Wer unter ständigen Schmerzen im Rücken oder Nacken leidet, macht meist mangelnde Bewegung, langes Sitzen oder eine schlechte Schlafposition dafür verantwortlich. Das mag oft die Ursache sein, der Auslöser kann aber auch ein ganz anderer sein. Das hat ein Forscherteam aus Australien herausgefunden: Schuld an chronischen Schmerzen im Rücken oder Nacken, aber auch in der Schulter, im Knie oder in der Hüfte, kann überschüssiges Bauchfett sein.

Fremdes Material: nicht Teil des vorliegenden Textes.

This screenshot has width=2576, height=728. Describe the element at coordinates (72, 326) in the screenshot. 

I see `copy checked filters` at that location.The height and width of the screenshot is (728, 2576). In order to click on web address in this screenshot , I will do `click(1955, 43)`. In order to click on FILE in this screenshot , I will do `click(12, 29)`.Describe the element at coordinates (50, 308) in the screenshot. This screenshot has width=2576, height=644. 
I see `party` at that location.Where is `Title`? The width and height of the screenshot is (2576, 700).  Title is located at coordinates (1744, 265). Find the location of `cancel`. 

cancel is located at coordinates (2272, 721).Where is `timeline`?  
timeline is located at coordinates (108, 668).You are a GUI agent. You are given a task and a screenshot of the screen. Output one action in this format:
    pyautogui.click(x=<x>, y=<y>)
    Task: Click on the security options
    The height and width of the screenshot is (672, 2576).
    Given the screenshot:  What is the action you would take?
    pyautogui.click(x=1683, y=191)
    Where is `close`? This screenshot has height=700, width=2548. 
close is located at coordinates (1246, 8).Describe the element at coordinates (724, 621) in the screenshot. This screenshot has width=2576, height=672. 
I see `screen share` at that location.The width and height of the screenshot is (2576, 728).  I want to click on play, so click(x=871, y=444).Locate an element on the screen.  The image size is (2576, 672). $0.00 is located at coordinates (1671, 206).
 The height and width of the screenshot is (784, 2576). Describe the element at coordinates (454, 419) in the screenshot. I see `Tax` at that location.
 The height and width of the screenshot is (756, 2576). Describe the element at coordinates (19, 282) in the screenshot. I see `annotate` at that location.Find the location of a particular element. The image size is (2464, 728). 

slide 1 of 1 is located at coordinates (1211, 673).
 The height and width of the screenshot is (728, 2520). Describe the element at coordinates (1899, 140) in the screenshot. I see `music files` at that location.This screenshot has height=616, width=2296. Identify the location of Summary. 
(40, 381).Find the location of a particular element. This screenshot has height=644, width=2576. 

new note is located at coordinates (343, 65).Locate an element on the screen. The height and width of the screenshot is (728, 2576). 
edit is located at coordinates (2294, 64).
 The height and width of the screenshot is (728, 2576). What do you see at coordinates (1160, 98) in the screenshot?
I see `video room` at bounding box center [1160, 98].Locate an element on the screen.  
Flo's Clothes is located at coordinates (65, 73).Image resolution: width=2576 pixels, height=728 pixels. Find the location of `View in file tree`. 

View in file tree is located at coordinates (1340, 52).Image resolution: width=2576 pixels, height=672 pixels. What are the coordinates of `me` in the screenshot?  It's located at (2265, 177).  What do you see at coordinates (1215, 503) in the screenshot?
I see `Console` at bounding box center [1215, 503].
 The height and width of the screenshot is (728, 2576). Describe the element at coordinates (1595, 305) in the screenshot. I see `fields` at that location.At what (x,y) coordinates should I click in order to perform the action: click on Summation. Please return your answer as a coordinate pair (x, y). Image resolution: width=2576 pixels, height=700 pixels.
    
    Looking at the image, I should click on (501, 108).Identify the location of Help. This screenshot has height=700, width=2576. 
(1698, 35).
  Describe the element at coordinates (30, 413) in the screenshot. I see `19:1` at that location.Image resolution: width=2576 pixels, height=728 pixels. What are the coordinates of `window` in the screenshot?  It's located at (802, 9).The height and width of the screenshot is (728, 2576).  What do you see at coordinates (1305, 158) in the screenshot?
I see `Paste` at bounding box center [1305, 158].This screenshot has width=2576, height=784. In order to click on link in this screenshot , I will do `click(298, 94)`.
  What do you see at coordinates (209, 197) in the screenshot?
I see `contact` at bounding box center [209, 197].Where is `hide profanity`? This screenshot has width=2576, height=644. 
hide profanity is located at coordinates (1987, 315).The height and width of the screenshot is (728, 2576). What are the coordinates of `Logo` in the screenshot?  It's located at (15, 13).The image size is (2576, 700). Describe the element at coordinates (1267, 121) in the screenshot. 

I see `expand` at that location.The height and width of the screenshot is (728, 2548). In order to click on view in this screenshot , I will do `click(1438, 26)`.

Hierfür analysierten die Forscher die Daten von mehr als 32.000 Menschen. Diese waren im Schnitt 55 Jahre alt.
Ursache für Schmerzen: Viszerales und subkutanes Fett
Es zeigte sich: Frauen mit viel sogenanntem viszeralem Fettgewebe, also Fett am Bauch, litten doppelt so häufig an anderen Stellen ihres Körpers unter chronischen Schmerzen im Vergleich zu Frauen ohne Bauchfett. Bei Frauen mit einem hohen Anteil an subkutanem Fett lag das Risiko für chronische Schmerzen sogar um 60 Prozent höher. Subkutanes Fettgewebe ist Fett, das sich direkt unter der Haut ansetzt, also jenes Gewebe, das Sie spüren, wenn Sie sich in den Bauch oder in die Hüfte kneifen.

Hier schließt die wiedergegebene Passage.